### Exercises to complete
1) Print everything in the Python notebook excerpt from "print(now_utc.strftime(format))" down to "print(now_world.strftime(format))", keeping every character unchanged.
2) In the Python notebook excerpt, shorten the paragraph that begins "Python comes with" while keeping its main facts.

### Text segment

2024-11-07 18:58:43.670716
2026-11-07 18:58:43.670716
2024-11-05 18:58:43.670716


### formatting date

`strftime()` method converts the given date, time or datetime object to the a string representation of the given format.

In [21]:
from datetime import datetime as dt

now = dt.now()
print(f"Without formatting: {now}")

s = now.strftime("%A %m %-Y")
print(f"Example 1: {s}")

s = now.strftime("%a %-m %y")
print(f"Example 2: {s}")

s = now.strftime("%-I %p %S")
print(f"Example 3: {s}")

s = now.strftime("%H:%M:%S")
print(f"Example 4: {s}")

Without formatting: 2024-11-07 18:59:57.094445
Example 1: Thursday 11 2024
Example 2: Thu 11 24
Example 3: 6 PM 57
Example 4: 18:59:57


### timezone

In [22]:
%%capture
%pip install pytz

In [25]:
from datetime import datetime
from pytz import timezone

format = "%Y-%m-%d %H:%M:%S %Z%z"

now_utc = datetime.now(timezone('UTC'))
print(now_utc.strftime(format))

timezones = ['Europe/Kiev', 'America/New_York']

for tzone in timezones:
    now_world = now_utc.astimezone(timezone(tzone))
    print(now_world.strftime(format))

2024-11-07 17:03:16 UTC+0000
2024-11-07 19:03:16 EET+0200
2024-11-07 12:03:16 EST-0500


## JSON processing

Python comes with a built-in package called [json](https://docs.python.org/3/library/json.html) for working with JSON data.

### Serialization
Python objects to JSON convertion:

| Python         | JSON       |
|----------------|------------|
| dict           | object     |
| list, tuple    | array      |
| str            | string     |
| int,float,long | number     |
| True,False     | true,false |
| None           | null       |

In [26]:
data = {
	"id": "0001",
	"type": "donut",
	"name": "Cake",
	"ppu": 0.55,
	"batters":
		{
			"batter":
				[
					{ "id": "1001", "type": "Regular" },
					{ "id": "1002", "type": "Chocolate" },
					{ "id": "1003", "type": "Blueberry" },
					{ "id": "1004", "type": "Devil's Food" }
				]
		},
	"topping":
		[
			{ "id": "5001", "type": "None" },
			{ "id": "5002", "type": "Glazed" },
			{ "id": "5005", "type": "Sugar" },
			{ "id": "5007", "type": "Powdered Sugar" },
			{ "id": "5006", "type": "Chocolate with Sprinkles" },
			{ "id": "5003", "type": "Chocolate" },
			{ "id": "5004", "type": "Maple" }
		]
}

#### Serialize to string

In [27]:
import json

json.dumps(data)

### Raw data
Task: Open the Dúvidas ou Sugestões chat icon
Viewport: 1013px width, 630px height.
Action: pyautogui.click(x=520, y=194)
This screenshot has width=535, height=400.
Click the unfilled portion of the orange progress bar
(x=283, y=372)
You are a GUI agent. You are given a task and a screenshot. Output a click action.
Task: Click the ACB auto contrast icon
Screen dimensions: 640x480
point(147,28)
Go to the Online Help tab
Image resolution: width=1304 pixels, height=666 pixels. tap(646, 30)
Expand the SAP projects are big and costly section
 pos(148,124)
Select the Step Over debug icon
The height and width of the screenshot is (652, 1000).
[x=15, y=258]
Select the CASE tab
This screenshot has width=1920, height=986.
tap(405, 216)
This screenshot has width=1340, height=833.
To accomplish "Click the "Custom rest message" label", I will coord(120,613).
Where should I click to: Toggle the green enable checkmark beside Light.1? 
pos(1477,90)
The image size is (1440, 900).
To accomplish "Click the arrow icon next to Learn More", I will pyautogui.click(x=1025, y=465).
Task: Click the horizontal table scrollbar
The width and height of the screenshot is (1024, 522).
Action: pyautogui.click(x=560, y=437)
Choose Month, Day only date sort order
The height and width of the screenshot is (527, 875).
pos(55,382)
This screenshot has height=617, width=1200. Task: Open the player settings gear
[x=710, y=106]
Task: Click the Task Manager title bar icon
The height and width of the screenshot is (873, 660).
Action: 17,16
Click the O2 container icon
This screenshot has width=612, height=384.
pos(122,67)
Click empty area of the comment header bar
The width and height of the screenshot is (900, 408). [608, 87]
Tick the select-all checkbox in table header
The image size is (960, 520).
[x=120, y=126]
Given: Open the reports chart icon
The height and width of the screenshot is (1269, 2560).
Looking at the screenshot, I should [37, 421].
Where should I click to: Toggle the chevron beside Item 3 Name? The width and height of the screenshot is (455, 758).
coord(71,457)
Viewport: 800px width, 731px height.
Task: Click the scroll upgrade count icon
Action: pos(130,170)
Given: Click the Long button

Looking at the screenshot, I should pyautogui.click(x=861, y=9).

### Response list
1)
print(now_utc.strftime(format))

timezones = ['Europe/Kiev', 'America/New_York']

for tzone in timezones:
    now_world = now_utc.astimezone(timezone(tzone))
    print(now_world.strftime(format))

2) Python has a built-in json package for handling JSON data.